Claude AI Exploited to Operate 100+ Fake Political Personas in Global Influence Campaign

May 7, 2025

AI agents are growing increasingly effective at operating within public digital space, and perhaps no one example demonstrates this as well as the Claude chatbot, created by the company Anthropic. Capable of deep reasoning, visual analysis, and multilingual processing, Claude is recognized as a preeminent AI agent on par with more famous examples like ChatGPT 4. However, this capability can be leveraged in ways never intended by the developers. Threat actors have been using AI to help facilitate their operations for some time, but a recent report showcasing the use of Claude in a malicious context shows a never-before-seen level of capability for an AI agent in a malicious attack, where the agent not only generated content, but organized it.

The threat actor in question was a form of influence-as-a-service provider who made use of a set of over 100 distinct social media personas to push propaganda narratives for its clients, primarily operating in Europe and the Middle East. These personas were all generated by Claude, and at an extremely detailed level. According to the report from Anthropic, the threat actor utilized Claude to centralize decision making that maintained detailed political alignment guidelines for each persona, evaluated whether drafted content aligned with each persona’s political viewpoints, decided how to react to content posted by other users according to the persona’s legend, generated appropriate responses in the persona’s voice and native language, and created prompts for image generation tools and evaluated their outputs. The threat actor does not appear to be politically aligned, having used their service to support multiple different and independent narratives.

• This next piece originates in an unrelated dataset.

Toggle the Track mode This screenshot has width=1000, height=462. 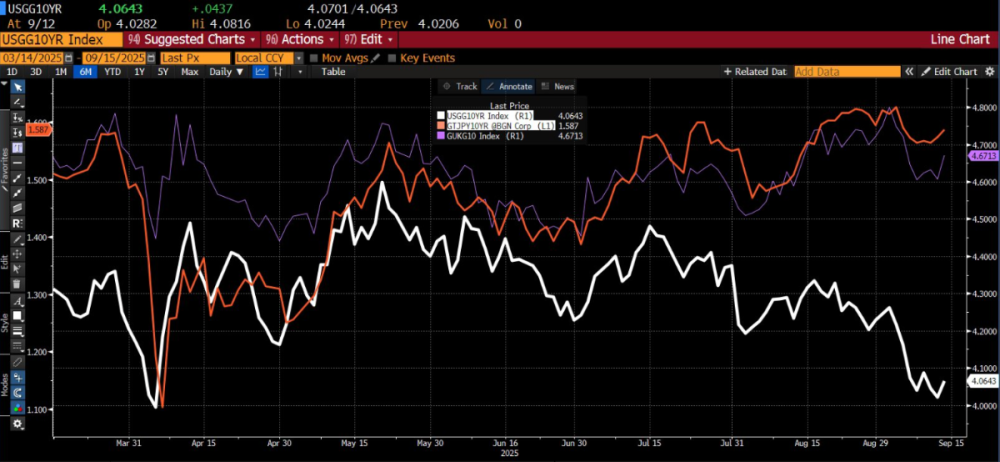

None of the capabilities demonstrated by Claude in this attack are inherently malicious, and yet they were used for malicious purposes. Other attacks noted by Anthropic, such as the use of Claude to generate malware, were more actively malicious and easier to constrain through guardrails, but the use of AI for fraud is harder to constrain. The account in question was banned, but future threat actors will pick up where this one left off. There’s no easy solution for this problem, and ultimately the question of what role AI is allowed to play in our lives when it poses such criminal risks is one that will have to be answered by lawmakers worldwide.